Historians once assumed that the Black Death was bubonic plague, a bacterium spread by rats. But that never quite added up: too many people died too quickly. According to some, it might have been a new form of anthrax transmitted from animals to humans. Others believe that an Ebola-like virus suddenly evolved to become airborne, spreading across the world via handshakes and coughs, then disappeared.
But what was the Black Death really, and how did it come and go so quickly?
Keep your ears open, and you’ll find out.
NIGHT MAYOR TAPES:
313–314
18. ANONYMOUS 4
— ZAHLER-
The offices of Red Rat Records were fawesome.
Maybe they weren’t the biggest label in the world—Red Rat was only an independent—but they had an old town house in the East Twenties all to themselves. Astor Michaels took us inside, saying that the richest family in New York City had once lived there. The ground floor was still fitted out like a money-counting room: antique brass bars guarding the receptionist’s desk, the doors solid oak, thick as dictionaries.

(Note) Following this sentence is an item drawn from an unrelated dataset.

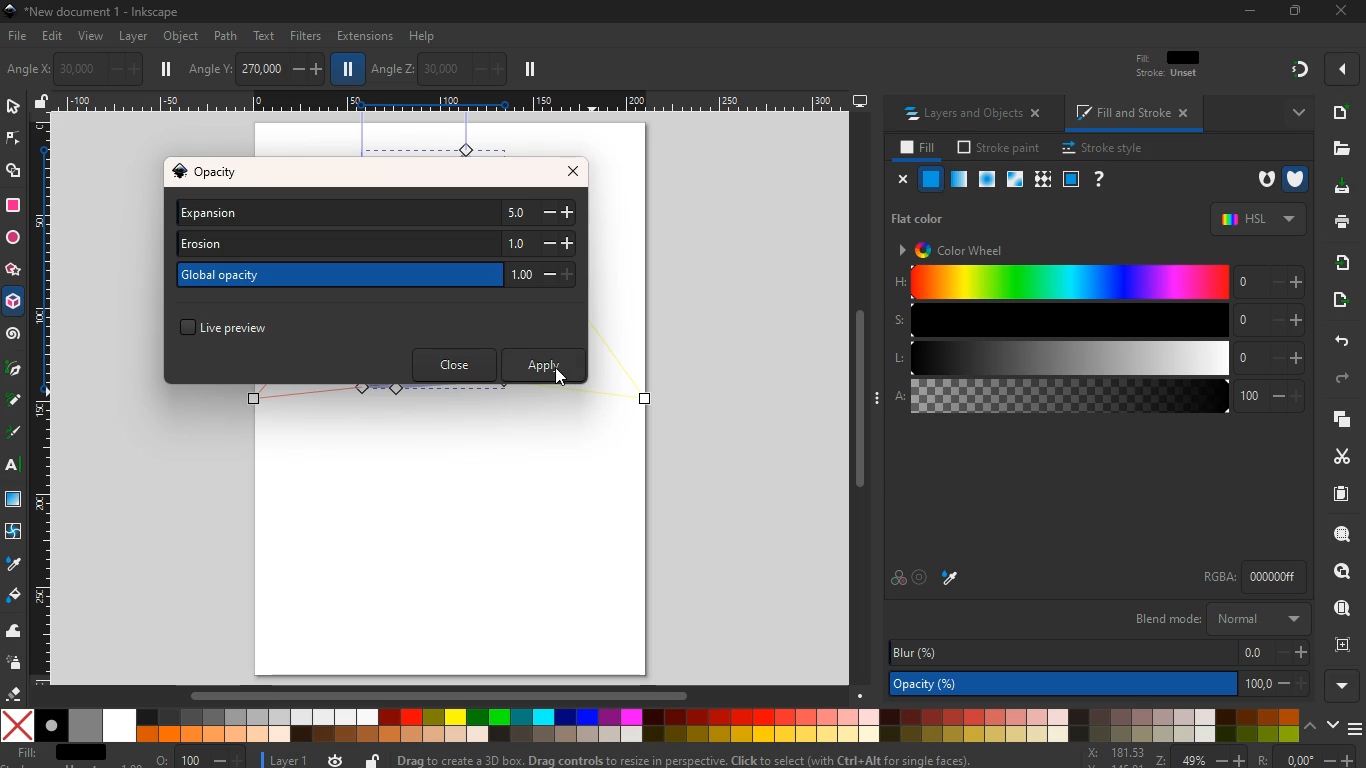 The image size is (1366, 768). I want to click on a, so click(1098, 399).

There were a bunch of kids waiting in line to deliver CDs and press packets by hand, most of them in full stage dress: black eye-liner and fingernails, ripped clothes and Mohawks. All of them were trying to look fool, but they stared wide-eyed as the five of us were ushered past the brass bars and inside. I got a weird jolt, thinking, We’re rock stars, and they’re not.
I’d always known Pearl would take us places, but I hadn’t thought it would be this fast. I didn’t feel ready for it, especially since I’d only been playing my new instrument a week.
But Pearl was unstoppable. She’d even managed some kind of deal with Minerva’s parents, getting her into Manhattan on a workday. The two of them were supposedly out buying Minerva new clothes, something about her birthday coming up.
We tromped downstairs to the basement, where Astor Michaels’s personal office occupied the steel cube of an old walk-in safe, lit only by the flickering glow of a computer screen. It was as big as a one-car garage, the walls lined with rows of safe-deposit boxes. The foot-thick metal door looked too heavy to move—I hoped it was anyway. If anyone shut it, I would’ve started screaming.